時間一點一滴的流逝。
隨著自己製造出離開現場的假象至現,已經過了將近一個小時的時間。
在我隱身觀察這期間,葉爾曼·伯格只是一味的哈哈大笑,感覺好像整個人的心神已瀕臨崩潰、發瘋似的,而另外一位葉爾曼·伯瑞則是保持著原姿勢、沒有任何言語。
大概又過了半小時的時間。
一直保持不語的葉爾曼·伯瑞先開口道:伯格,不用再裝瘋賣傻了,我確定他已經走了,因為我之前就是被他這種亮光帶來這裡的。

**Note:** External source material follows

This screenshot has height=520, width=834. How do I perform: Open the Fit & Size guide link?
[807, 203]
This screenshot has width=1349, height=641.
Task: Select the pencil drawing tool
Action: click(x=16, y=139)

葉爾曼·伯格沒有因自己孿生弟弟的這番話而停止發笑,同樣持續呈現這種崩潰、發瘋的狀態。
不過他這種狀態可沒有保持多久!
大約過了五分鐘之後,原本呈現崩潰狀態的葉爾曼·伯格已收起了那種發瘋似的笑意,憤怒地道:你這個貪生怕死的傢伙,如果父王死後有靈的話,一定會對你這種行為感到可恥,既然連自己的兒子、父王的基業也要出賣。
葉爾曼·伯瑞一臉的憎惡的反駁道:你懂什麼?你剛才有聽到我告訴他的內容嗎?哼!你這種裝瘋的行為就高尚嗎?有種的話,等他回來的時候你就不要再哈哈大笑的裝瘋賣傻,一同面對現實來回答他的問題嘛!
葉爾曼·伯格此刻的表情簡直像顆即將爆炸的炸彈。我想,此時他若能夠行動的話,一定會毫不考慮地衝過去痛歐他弟弟一頓,只可惜他們全身都被我用能量束縛著,根本無法付諸行動。
這個話題讓他們倆兄弟僵持不下,誰也不願意開口說話。
過了一會兒後,滿腔憤怒的葉爾曼·伯格終於恢復正常情緒,率先打破沈默的開口道:算了,面對這個不得好死的惡魔,我看任何人栽在他手裡都高尚不到哪裡去。
葉爾曼·伯格心虛的左右環視一眼後,繼續道︰時間寶貴,我們不要把時間浪費在這種無謂的爭吵上了,你快說出剛才告訴他的內容大概,我好視情況斟酌、斟酌。
葉爾曼·伯瑞露出一臉奸笑的表情道:我剛才據實把我們的聯絡細節全部告訴他了,就連貴族裁縫店以及切口暗語尊霸天下、王者大業也告訴了他,因為我怕如果不老實告訴他的話,他查證過後又有得我們受了。
不過,我也學你一樣,故意把連絡塔恩信件必須配合烙印上你我戒子上的形狀省略說出我的而已,並沒有全盤供出連絡塔恩的信件上,必須配合你、我戒子上的烙印形狀才行。
聽完後,葉爾曼·伯格發自內心的哈哈大笑道:聰明、聰明!你竟也懂得保住塔恩,這麼一來,只要他一假冒我們信件話,包管塔恩馬上識出真假來。甚至依照塔恩本身的狡猾個性來說,他一定會反打一手的引這個不得好死的惡魔上當,哈哈,真不愧是我葉爾曼·伯格的弟弟,聰明。
葉爾曼·伯瑞不屑的哼聲道:剛才還罵我貪生怕死、行為可恥,現在又馬上改口的誇獎我聰明,你的態變換得可還真快。你當真以為我有那麼愚蠢嗎?就連黑甲軍與各帝國的內奸早已曝光的差不多、不再有什麼重要性都不知道嗎?不用想也知道一定要保住塔恩,只要能保住塔恩,我們的殺身之仇也可以由塔恩來替我們報。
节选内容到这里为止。